一般講演(口頭発表) D1-03 (Oral presentation)

オオクチバスの産卵行動を誘導する人工産卵装置の開発

中井克樹(琵琶湖博)

オオクチバスMicropterus salmoidesは、全国各地に拡がり、多くの水域で激増し、生物多様性や漁業に甚大な被害を与えている侵略性の高い外来種であり、外来生物法の定める特定外来生物に指定されている。人工産卵装置とは、本種が仔(卵・仔魚・稚魚)を保護する繁殖習性を利用して繁殖個体を誘引し産卵を誘導、卵塊や仔魚を回収するための装置である。

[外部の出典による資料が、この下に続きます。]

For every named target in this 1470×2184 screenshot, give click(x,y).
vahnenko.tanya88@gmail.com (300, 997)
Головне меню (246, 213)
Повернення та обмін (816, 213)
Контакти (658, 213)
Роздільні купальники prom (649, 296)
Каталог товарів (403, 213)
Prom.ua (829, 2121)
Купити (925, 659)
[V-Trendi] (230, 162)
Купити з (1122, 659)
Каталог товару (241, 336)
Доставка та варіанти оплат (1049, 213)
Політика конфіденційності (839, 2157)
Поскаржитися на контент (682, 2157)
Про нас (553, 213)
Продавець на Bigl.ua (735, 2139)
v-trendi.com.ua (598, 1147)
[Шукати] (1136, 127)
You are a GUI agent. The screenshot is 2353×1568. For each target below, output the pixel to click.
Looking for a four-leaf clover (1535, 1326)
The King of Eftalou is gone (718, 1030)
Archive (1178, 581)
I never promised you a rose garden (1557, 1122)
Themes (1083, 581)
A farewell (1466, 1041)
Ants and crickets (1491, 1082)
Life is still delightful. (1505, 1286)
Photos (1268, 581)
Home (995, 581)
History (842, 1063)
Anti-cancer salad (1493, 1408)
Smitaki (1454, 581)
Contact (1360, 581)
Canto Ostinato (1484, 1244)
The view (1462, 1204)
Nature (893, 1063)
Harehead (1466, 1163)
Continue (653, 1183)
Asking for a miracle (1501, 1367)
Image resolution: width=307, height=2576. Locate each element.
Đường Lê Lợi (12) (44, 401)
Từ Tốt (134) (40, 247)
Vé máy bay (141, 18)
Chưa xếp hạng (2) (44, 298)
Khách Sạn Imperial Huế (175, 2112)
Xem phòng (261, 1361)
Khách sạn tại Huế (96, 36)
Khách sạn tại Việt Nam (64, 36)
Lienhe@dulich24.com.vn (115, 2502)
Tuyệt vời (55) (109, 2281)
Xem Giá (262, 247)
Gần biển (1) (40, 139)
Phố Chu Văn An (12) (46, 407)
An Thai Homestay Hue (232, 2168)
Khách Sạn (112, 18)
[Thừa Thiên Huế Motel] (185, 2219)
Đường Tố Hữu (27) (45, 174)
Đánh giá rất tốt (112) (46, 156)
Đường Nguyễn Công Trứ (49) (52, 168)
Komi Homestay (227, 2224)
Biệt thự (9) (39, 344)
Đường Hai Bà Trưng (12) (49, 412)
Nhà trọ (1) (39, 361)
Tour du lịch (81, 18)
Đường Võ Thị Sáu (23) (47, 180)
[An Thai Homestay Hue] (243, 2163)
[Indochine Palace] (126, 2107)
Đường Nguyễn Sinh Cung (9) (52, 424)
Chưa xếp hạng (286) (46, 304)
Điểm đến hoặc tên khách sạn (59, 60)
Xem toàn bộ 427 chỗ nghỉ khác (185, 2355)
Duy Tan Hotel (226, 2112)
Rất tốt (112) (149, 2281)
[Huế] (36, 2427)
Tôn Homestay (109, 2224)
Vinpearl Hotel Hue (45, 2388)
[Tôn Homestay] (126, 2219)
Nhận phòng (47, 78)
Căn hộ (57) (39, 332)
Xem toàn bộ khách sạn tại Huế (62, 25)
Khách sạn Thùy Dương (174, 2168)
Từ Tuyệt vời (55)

この装置の原型は、宮城県伊豆沼で開発され画期的成果を収めた。その仕様は、籠状のプラスチックトレイを2枚合わせ一辺50cm程度の正方形にしたものを本体とし、その底面に砂利を敷き、水底に設置する「直置き式」であった。しかし、この装置を導入した他の水域でバスの産卵が誘導されない事例が相次いだ。そこで演者らは、他の水域からの知見を総合し、新たな仕様として「吊り下げ式」装置を試行したところ、直置き式装置の有効性が確認できなかった水域においてバスの産卵の誘導が見られたため、以後、吊り下げ式装置の改良を継続している。

初期の吊り下げ式装置には、透明度の低い水域や水位変動の大きな水域における設置が困難であるという弱点があった。これを克服するため、透明度が低く水位変動の大きいダム貯水池において、網場(あば=流木防止フェンス)や取水ポンプ筏など、岸から「沖出し」され水位変動を受けない施設に装置の係留する試験と、岸から沖方向へ網場状に伸ばした網フェンスの先端に装置を係留する試験とを行った。その結果、どちらの試験でも岸から10m以上離れた位置に係留した装置にオオクチバスの産卵が誘導された。

このことは、通常は湖岸沿いに産卵適地を探索すると推測されるオオクチバスが、沖出し施設に出会った場合、オス、メスともに沖側へと遊泳し、係留された装置を見つけるとそこに産卵を行うことを示唆している。このように吊り下げ式装置は、水域の特性に応じて沖出し施設に係留することが有効であると考えられる。